Eski Türk filmlerinde esas kıza vuran arabanın şoförü çoğu zaman hastaneye falan götürmez kaçıp gider. Aslında kız kendini zorla bir arabanın önüne atmış, gariban şoför kaçacak yer dahi bulamayıp çarpmış ve korkudan kaçmıştır. Velhasılıkelam kız bir anda kör olur ve rol icabı doktorlar ameliyat etmek yerine bir bahane uydurup kapkara bir gözlük verirler. Esas kız da ‘Naman Allah’ım nasla göremiyciğim!’ diye eli alnında yalandan rol keser.
Geçen haftalarda yazar arkadaşlardan Doktor Elmyra, Jose Saramago’nun Körlük kitabını okumuş incelemiş bize değnek olarak sunmuştu.
Şahsen, körlüğü o kadar günah karanlığının içerisinde anlatmış ki bir an ürperdim, içimin karardığını hissettim.
Yok biz milletçe bu kadar kör olamayız elbette! Medya üzerinden bazı sosyal deneyler paylaşılıyor da “Elhamdülillah, içimizde insan olanlar kalmış!” falan diyoruz.
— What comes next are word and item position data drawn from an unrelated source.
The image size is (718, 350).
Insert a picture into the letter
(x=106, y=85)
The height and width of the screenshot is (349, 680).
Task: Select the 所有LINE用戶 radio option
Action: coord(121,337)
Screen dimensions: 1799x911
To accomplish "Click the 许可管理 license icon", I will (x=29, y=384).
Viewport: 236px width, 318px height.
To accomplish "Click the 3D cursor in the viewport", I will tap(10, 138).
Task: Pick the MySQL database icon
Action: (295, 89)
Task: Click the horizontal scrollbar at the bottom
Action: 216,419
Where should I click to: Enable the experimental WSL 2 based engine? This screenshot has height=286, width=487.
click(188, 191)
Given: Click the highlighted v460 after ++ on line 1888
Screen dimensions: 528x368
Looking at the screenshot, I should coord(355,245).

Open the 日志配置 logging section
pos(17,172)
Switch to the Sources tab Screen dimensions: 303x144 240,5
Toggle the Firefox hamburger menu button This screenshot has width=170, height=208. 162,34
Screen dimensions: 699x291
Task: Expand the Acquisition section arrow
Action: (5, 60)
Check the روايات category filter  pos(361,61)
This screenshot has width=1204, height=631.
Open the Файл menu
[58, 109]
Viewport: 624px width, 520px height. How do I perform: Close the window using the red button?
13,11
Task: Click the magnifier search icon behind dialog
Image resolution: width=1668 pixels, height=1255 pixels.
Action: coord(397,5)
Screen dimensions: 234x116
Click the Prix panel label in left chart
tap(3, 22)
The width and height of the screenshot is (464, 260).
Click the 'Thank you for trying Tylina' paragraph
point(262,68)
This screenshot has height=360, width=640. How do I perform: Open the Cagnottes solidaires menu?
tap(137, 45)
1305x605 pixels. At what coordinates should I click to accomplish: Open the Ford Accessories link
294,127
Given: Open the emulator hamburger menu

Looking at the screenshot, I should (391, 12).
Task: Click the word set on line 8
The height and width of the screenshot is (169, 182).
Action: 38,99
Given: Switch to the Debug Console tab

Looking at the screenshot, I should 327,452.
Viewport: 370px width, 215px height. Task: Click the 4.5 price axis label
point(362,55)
Elimizi sallasak insana çarpan bir memlekette bizdeki bu karamsarlık acaba nereden kaynaklanıyor?
Şimdi diyeceksiniz ki insan, her yerde insandır.
Biz sûretâ yani görünüşte insan elbisesi giymişlerden bahsetmiyoruz. Taşıdığı ruhtan aldığı merhamet duygusunu kaybetmemiş olanlardan ‘insan’ diye söz ediyoruz. Yani tuz ruhu değil de insan ruhu taşıyanlardan.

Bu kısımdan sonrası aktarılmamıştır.